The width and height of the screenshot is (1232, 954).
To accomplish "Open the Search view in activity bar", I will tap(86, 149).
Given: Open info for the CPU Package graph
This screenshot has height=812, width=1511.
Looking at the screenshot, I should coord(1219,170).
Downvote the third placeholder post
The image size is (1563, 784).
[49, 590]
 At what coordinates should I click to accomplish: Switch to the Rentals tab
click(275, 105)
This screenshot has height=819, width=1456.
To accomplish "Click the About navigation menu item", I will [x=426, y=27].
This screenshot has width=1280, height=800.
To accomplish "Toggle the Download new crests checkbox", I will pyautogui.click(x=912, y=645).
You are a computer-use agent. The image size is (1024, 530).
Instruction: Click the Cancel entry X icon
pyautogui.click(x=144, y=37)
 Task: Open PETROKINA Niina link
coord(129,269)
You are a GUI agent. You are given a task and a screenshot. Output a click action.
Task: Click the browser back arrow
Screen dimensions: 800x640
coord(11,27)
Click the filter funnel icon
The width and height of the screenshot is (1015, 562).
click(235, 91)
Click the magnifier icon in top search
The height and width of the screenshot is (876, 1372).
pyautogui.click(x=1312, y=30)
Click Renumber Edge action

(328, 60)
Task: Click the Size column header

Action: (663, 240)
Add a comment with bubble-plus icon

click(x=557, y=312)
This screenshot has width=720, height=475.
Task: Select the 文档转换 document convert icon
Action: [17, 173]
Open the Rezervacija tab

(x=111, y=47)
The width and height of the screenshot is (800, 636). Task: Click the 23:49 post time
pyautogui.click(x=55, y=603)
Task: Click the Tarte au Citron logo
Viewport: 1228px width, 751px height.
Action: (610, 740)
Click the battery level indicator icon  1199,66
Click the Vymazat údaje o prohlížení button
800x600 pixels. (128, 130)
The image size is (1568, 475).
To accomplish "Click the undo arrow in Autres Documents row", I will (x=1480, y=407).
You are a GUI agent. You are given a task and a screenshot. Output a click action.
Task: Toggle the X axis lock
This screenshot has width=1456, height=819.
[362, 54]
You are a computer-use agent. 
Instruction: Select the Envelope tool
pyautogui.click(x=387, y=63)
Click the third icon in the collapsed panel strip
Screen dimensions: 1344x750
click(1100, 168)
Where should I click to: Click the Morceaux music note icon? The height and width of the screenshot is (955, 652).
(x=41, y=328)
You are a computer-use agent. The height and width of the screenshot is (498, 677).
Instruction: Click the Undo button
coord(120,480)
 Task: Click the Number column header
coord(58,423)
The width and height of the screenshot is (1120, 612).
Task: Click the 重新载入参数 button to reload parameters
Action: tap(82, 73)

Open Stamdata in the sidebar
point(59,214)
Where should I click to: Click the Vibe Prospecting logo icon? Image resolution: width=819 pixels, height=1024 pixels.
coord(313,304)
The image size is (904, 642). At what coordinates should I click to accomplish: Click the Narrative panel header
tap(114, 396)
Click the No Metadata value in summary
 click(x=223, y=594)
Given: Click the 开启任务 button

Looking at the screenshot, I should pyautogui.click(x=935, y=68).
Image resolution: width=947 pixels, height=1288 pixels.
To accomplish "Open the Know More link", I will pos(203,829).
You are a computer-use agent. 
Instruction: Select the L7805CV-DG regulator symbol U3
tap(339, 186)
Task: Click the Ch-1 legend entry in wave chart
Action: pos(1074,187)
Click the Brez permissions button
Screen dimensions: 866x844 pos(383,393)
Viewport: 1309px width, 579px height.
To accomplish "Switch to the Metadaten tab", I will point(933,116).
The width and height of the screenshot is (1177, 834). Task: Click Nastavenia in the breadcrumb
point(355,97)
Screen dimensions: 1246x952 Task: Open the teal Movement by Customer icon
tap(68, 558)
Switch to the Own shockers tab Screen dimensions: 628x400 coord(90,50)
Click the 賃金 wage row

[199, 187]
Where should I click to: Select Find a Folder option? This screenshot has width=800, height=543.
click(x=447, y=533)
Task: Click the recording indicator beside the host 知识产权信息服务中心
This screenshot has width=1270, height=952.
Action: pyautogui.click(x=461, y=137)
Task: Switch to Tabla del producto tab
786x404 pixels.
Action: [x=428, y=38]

====

## TASK TO CARRY OUT
Extract every line from the records above that contains the word "link".

## RESPONSE
 Task: Open PETROKINA Niina link
To accomplish "Open the Know More link", I will pos(203,829).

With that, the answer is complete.